## QUOTED TEXT
- Born: 1968 (age 57–58) Wayzata, Minnesota, U.S.
- Education: Skidmore College
- Occupations: Screenwriter; film director;
- Spouse: Bernie Goldmann

= Melisa Wallack =

American screenwriter

Melisa Wallack is an American screenwriter and film director. Wallack and fellow screenwriter Craig Borten were nominated for an Academy Award for Best Original Screenplay for the 2013 film Dallas Buyers Club.

== Life and career ==
Wallack was born in Wayzata, Minnesota, a small town outside Minneapolis. She is one of six children. She attended The Breck School and Skidmore College, earning a Bachelor of Arts in English and a Bachelor of Science in business.

After college, she returned to Minneapolis, in 1993 where she joined her sister Andrea Wallack in establishing a national presence for NightOwl Discovery, a company specializing in data discovery, governance and compliance for heavily regulated industries. When the company expanded to the West Coast in 1995, Wallack moved to Los Angeles and, after "meeting a lot of writers", decided to become a screenwriter herself. She partnered with Craig Borten to write the screenplay for Dallas Buyers Club, which was based on the true story of AIDS activist Ron Woodruff. Although Wallack and Borten sold the script in the 1990s, the film did not enter production for several years and was released in 2013, almost 20 years after it had been written. Dallas Buyers Club received numerous accolades, including an Academy Award nomination for Best Original Screenplay for Wallack and Borten.

## EXERCISE GOAL
Write the next part of the Melisa Wallack biography above, starting right after its final sentence.

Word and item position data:
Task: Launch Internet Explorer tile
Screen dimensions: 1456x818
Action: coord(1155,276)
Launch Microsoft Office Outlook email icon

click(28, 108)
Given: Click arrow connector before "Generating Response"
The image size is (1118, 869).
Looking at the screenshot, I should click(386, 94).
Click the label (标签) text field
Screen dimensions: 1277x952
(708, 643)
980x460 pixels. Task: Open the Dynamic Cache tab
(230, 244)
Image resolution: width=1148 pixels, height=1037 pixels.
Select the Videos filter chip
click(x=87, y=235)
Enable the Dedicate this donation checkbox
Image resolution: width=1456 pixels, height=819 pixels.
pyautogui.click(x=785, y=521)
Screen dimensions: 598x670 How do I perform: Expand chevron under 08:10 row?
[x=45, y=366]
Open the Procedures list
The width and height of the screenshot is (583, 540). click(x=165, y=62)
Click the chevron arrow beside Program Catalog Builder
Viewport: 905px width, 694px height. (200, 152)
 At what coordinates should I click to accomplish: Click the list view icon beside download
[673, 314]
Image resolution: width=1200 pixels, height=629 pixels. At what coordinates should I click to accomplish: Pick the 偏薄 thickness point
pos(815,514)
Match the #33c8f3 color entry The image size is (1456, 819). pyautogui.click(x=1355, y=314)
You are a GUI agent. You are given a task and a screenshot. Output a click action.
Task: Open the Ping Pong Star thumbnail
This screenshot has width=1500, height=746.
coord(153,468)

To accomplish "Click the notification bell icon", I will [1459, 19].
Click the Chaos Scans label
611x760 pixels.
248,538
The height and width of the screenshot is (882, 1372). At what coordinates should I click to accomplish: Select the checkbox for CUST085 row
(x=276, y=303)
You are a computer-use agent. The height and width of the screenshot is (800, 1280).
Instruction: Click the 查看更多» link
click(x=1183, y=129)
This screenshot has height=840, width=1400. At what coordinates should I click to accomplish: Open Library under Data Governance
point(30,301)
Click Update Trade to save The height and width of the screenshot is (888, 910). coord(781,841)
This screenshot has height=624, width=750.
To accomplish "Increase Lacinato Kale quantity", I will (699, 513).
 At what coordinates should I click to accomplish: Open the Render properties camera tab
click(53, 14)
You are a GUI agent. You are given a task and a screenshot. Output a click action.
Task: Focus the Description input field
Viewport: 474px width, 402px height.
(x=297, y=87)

## ANSWER FOR THIS EXERCISE
After selling the script for Dallas Buyers Club, Wallack was named one of Variety magazine's "10 screenwriters to watch" in 2005. Her first feature film to be produced was Meet Bill, which Wallack wrote and directed with her husband, Bernie Goldmann, and which was released in 2007. She created the story for the 2012 film Mirror Mirror, an adaptation of the Snow White fairy tale starring Julia Roberts.

Wallack's future projects include the screenplay of Emily the Strange and a rewrite of The Last Witch Hunter.

In 2021, an article by AIDS activist Peter Staley described Wallack as an AIDS denialist and detailed the experience of attempting to remove more than 30 inaccurate claims about AIDS from her original script for Dallas Buyers Club.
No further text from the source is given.